Rukun dan Syarat Rahn (Gadai)
1. Pelaku akad yaitu ar-rahin (orang yang menggadaikan) dan al-murtahin (orang yang menerima gadai)
Syarat yang harus dipenuhi adalah pelaku harus sudah baligh dan berakal, tidak dipaksa, tidak dalam status pengampunan (mahjur 'alaih) dan dikenal bisa melunasi utang.
2. Objek akad atau al-marhun (barang yang digadaikan) dan al-marhun bih (pembiayaan)
Syarat barang yang digadaikan yaitu:
a. Barang gadai harus bernilai dan bermanfaat, seimbang dengan utang.
b. Barang gadai jelas dan milik sah orang yang berutang.
c. Barang yang digadaikan tidak terkait dengan orang lain.
3. Shighat (ijab qabul)
Syaratnya lafadznya harus jelas, jika ada syarat yang mana syarat itu bisa melancarkan akad maka diperbolehkan. Syarat-syarat dari akad rahn ada dua yaitu pemeliharaan dan penyimpanan jaminan serta penjualan jaminan.
Syarat-syarat rahn yang disebutkan dalam syara' ada dua macam, yaitu syarat sah dan syarat batal.
a. Syarat sah
- Syarat yang disepakati pada garis besarnya, tetapi diperselisihkan dalam teknis persyaratannya, yaitu penerimaan barang gadai.

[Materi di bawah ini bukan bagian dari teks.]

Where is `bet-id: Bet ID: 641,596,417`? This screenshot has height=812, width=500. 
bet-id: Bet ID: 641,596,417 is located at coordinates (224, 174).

- Syarat yang keperluannya masih diperselisihkan.
b. Syarat batal
Syarat yang haram dan dilarang berdasarkan nash, apabila seseorang menggadaikan barang dengan syarat, ia akan membawa haknya pada waktu jatuh tempo, dan jika tidak maka barang tersebut menjadi milik al-murtahin. Maka, menurut fuqaha' bahwa syarat tersebut mengharuskannya batalnya gadai.

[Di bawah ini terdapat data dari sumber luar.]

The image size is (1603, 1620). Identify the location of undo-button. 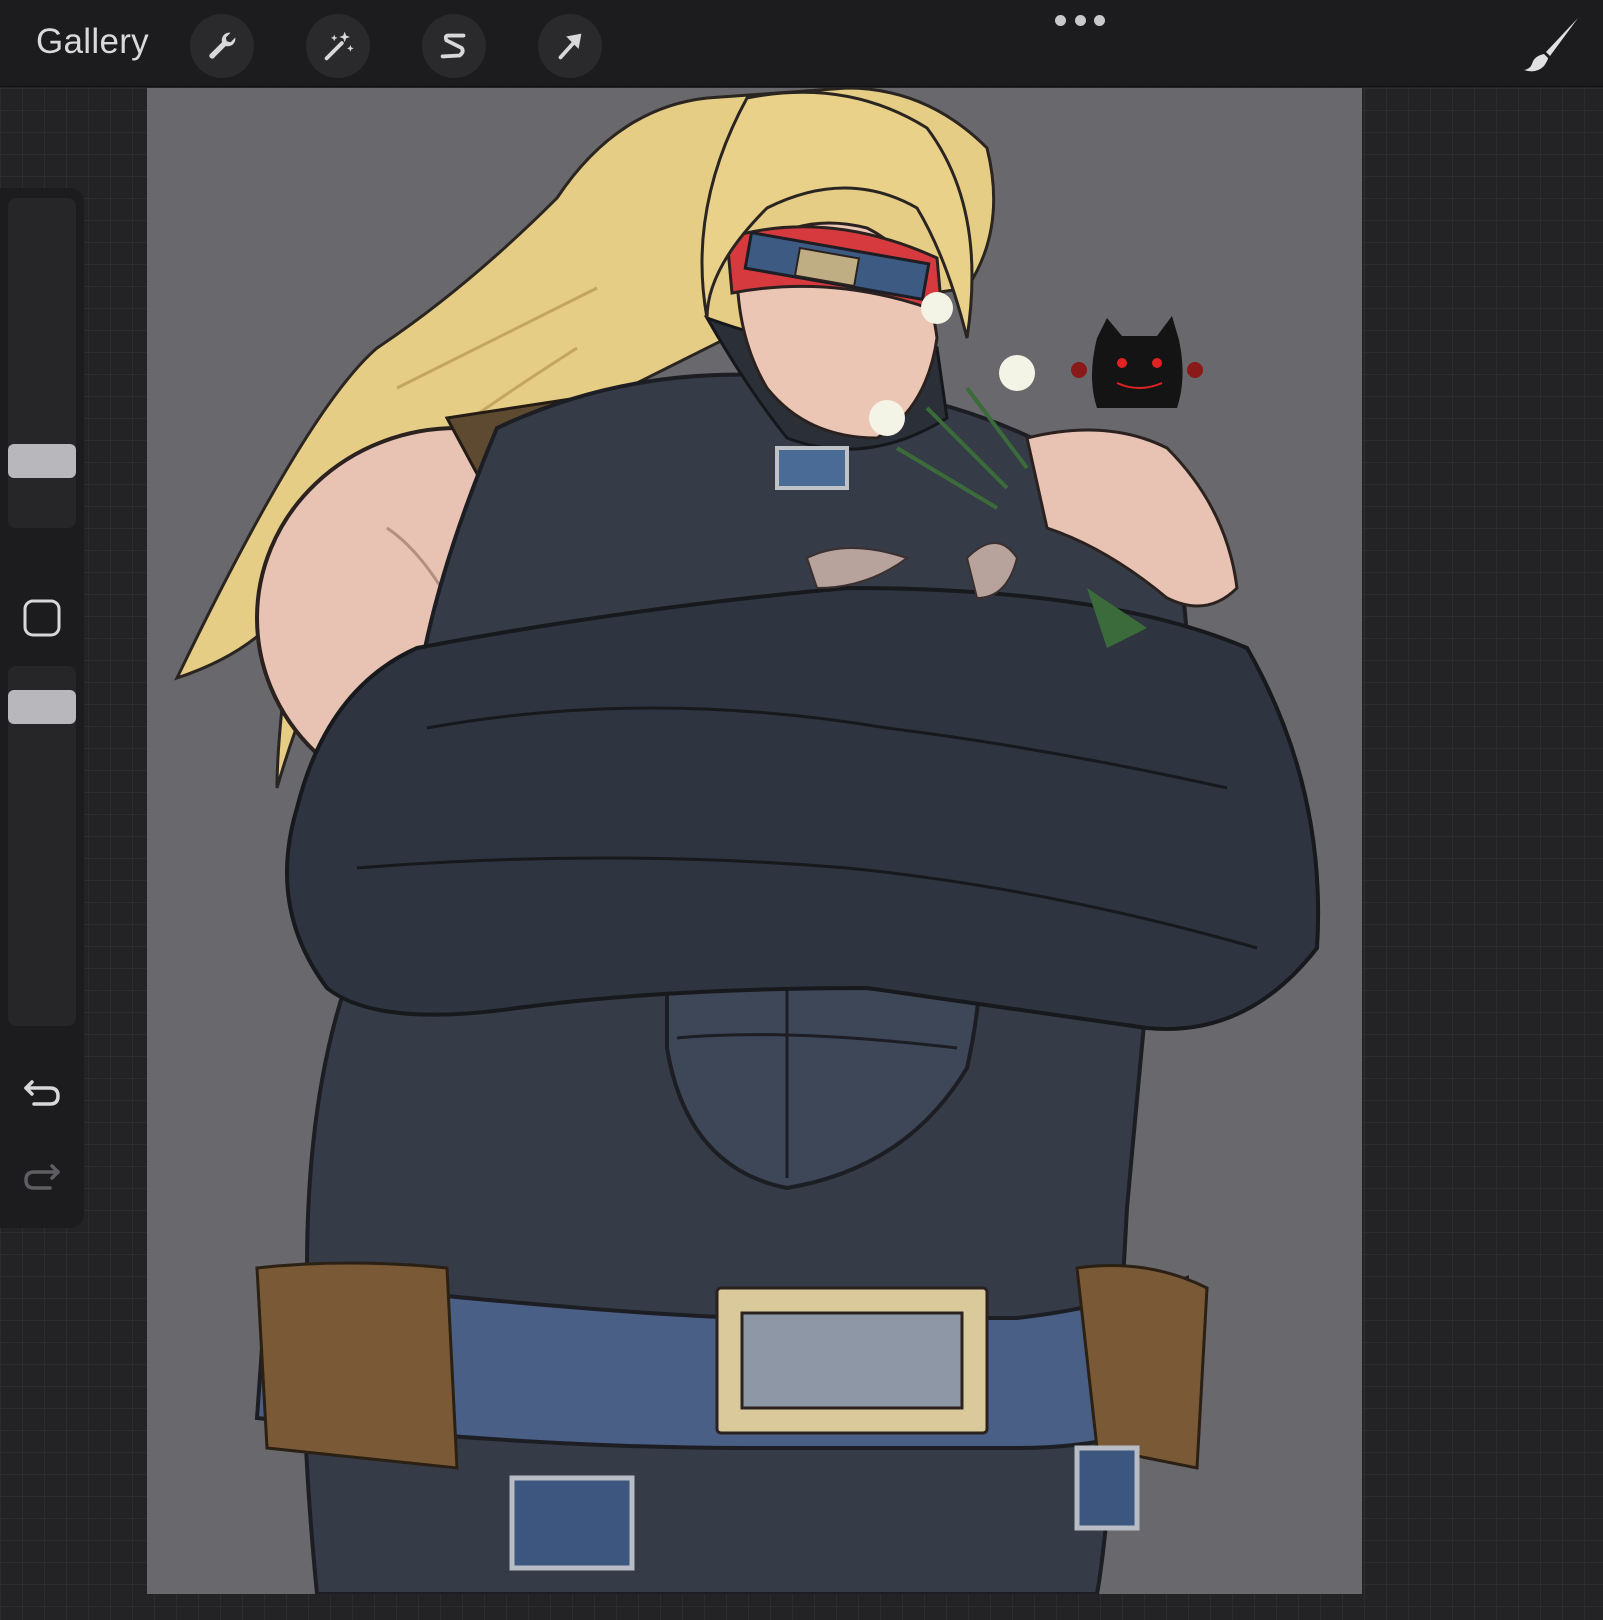
(42, 1090).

Dilihat dari sah tidaknya akad, gadai dibagi menjadi dua yaitu rahn (gadai) shahih/lazim dan rahn (gadai) fasid.
- Rahn shahih/lazim adalah rahn yang benar karena terpenuhi syarat dan rukunnya. Apabila sebuah akad rahn telah terpenuhi rukun dan syaratnya, akan menyebabkan adanya hutang bagi rahin (penggadai), penguasaan suatu barang yang berpindah dari rahin ke murtahin, kewajiban untuk menjaga barang gadaian bagi murtahin, biaya-biaya pemeliharaan barang gadai menjadi tanggung jawab rahin, sehingga murtahin berhak meminta kepada rahin.
- Rahn fasid yaitu akad rahn yang tidak terpenuhi rukun dan syaratnya. Pada rahn yang fasid maka tidak ada hak atau kewajiban yang terjadi, karena akad tersebut sudah rusak/batal. Karena itu, tidak ada dampak hukum pada barang gadaian, dan murtahin tidak boleh menahannya. Serta rahin hendaknya meminta kembali barang gadaiannya, jika murtahin menolak mengembalikan hingga rusak maka murtahin dianggap perampas, karena itu dia berhak mengembalikannya. Jika rahin meninggal dunia sedangkan dia masih berhutang, maka barang gadaian tersebut menjadi hak milik murtahin dengan nilai yang seimbang dengan utangnya.
Pemanfaatan Rahn
Dalam pengambilan manfaat barang-barang yang digadaikan, para ulama berbeda pendapat. Jumhur fuqaha berpendapat bahwa murtahin tidak boleh mengambil manfaat barang-barang gadai tersebut, sekalipun rahin mengizinkannya. Menurut Imam Ahmad, Ishak, al-Laits, dan al-Hasan, jika barang gadai berupa kendaraan yang dapat dipergunakan atau binatang ternak yang bisa diambil hasilnya, maka penerima gadai dapat mengambil manfaat dari kedua benda gadai tersebut disesuaikan dengan biaya pemeliharaan yang dikeluarkan selama kendaraan atau binatang ternak itu ada padanya.
Aplikasi Rahn dalam Perbankan Syariah
Rahn tidak hanya berlaku antarpribadi melainkan juga antarpribadi dan lembaga keuangan seperti bank. Untuk mendapatkan kredit dari lembaga keuangan, pihak bank juga menuntut barang agunan yang dijadikan sebagai jaminan. Dalam mekanisme perjanjian gadai syariah, akad perjanjian dapat dilakukan dengan akad al-qardhul hasan, al-mudharabah, maupun akad ba'i al-muqayyadah.